One way I tell the difference is by paying attention to what I feel when I imagine them disappearing. If the thought brings relief, like you can finally exhale, it's probably a true loss of attraction. If it brings anxiety or sadness, it might be protection. Another clue is whether the reaction is focused on their character and behavior, or your fear of vulnerability. If you find yourself thinking, “I don't respect this,” “I don't like how this feels,” or “this is not attractive to me,” that leans more turn-off. If you find yourself thinking, “what if I get attached,” “what if I'm disappointed,” or “what if I lose myself,” that leans more protective.

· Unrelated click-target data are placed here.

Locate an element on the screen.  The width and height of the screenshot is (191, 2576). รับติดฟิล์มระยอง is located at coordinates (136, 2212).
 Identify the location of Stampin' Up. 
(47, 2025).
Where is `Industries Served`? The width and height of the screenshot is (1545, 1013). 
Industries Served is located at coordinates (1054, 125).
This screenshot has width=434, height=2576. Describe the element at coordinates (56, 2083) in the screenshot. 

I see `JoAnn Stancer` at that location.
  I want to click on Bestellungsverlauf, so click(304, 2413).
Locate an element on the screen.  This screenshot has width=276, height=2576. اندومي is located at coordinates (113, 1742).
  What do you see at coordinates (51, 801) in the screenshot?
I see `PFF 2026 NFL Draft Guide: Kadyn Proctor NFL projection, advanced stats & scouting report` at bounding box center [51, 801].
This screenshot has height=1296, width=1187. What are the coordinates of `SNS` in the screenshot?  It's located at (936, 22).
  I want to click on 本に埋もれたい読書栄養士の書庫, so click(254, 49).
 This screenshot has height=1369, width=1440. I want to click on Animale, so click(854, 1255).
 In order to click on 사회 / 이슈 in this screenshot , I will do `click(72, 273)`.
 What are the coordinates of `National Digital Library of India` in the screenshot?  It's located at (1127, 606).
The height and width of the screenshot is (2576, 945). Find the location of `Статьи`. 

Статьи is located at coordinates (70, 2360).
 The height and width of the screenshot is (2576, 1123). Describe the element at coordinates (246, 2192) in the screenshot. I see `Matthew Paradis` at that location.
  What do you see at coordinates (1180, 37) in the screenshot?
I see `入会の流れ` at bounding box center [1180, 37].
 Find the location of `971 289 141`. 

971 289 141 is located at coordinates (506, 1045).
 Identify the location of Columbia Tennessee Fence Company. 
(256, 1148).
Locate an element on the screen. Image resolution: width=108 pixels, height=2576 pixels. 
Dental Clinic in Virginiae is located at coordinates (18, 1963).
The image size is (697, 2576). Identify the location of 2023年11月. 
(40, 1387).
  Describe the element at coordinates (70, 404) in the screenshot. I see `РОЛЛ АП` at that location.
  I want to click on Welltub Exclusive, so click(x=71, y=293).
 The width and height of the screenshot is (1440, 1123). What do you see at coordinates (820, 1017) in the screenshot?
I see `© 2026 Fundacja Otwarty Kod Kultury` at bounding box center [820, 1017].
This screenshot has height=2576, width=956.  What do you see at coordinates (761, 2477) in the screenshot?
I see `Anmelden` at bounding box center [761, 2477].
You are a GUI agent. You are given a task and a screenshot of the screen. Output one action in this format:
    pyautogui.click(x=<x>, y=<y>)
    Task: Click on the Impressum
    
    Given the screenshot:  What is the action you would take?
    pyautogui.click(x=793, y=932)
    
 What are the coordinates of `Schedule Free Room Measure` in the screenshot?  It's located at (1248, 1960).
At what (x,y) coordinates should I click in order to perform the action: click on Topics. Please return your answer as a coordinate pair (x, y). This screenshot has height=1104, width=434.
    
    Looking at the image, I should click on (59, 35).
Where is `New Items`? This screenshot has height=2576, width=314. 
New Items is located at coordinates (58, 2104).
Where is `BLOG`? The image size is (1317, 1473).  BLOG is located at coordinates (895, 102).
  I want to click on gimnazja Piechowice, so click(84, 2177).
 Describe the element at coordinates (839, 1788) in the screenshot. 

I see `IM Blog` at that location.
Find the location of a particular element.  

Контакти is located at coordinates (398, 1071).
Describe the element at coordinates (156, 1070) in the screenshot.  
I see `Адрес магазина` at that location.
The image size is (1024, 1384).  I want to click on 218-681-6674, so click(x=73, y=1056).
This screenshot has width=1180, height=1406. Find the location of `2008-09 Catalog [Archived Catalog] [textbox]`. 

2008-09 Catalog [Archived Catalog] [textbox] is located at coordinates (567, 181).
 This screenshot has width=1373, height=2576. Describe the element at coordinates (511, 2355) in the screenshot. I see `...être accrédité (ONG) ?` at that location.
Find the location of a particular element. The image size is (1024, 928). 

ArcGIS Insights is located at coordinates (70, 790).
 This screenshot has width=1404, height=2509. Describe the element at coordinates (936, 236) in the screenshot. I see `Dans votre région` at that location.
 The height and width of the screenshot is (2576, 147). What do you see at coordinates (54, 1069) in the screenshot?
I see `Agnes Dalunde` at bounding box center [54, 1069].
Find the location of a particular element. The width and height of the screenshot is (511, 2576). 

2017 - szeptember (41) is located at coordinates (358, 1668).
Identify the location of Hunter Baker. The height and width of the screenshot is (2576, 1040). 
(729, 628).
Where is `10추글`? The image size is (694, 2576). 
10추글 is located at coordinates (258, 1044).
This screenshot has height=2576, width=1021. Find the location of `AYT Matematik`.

There's also a difference in what helps. If it's a real turn-off, more reassurance usually doesn't fix it. In fact, sometimes the more someone tries, the more turned off you feel. It's not that they're doing something wrong, it's that your desire isn't there, and forcing it will only create resentment. But if it's protection, time and consistency can soften the fear. Not love-bombing. Not intensity. Consistency. Someone showing you, slowly, that they mean what they say and they can be trusted with access to you.

I also think it matters to look at patterns. Do you lose attraction every time someone is genuinely interested? Do you start nitpicking as soon as you feel seen? Do you feel safest when you're the one with the upper hand emotionally? If so, what you call a turn-off might sometimes be a defense mechanism dressed up as preference, your heart finding a socially acceptable way to avoid vulnerability. But if loss of attraction is rare for you, and it shows up around specific behaviors that clash with your values, it might simply be discernment.

Being protective of your heart can be wise, but it's important not to confuse it with avoidance. Healthy protection is usually about pacing: you're still open to connection, you're just moving slowly and watching for consistency. You can communicate what you need, you stay present, and over time, if the person is steady, your guard naturally softens. Avoidance, on the other hand, is less about protecting your peace and more about protecting yourself from intimacy itself. It shows up as pulling away the moment things get emotionally close, finding flaws to create distance, feeling relieved when the connection cools off, or using “standards” as a disguise for staying unreachable. In other words, protection still leaves room for love to grow; avoidance keeps love at the door so you never have to risk being seen.

So what do you do with the difference? If it's a turn-off, you don't have to force it. You can be kind and still be honest with yourself. Attraction matters. Compatibility matters. If it's protection, you don't have to shame yourself either. You can slow down without closing up. You can be soft and still be careful. You can let someone earn closeness without rushing your heart into a situation it doesn't feel ready for.

The point isn't to become colder. The point is to become clearer. Sometimes a turn-off is clarity. Sometimes being protective is wisdom. And sometimes the work is learning which voice you're listening to, intuition, fear, or a version of yourself that's still trying to survive old endings.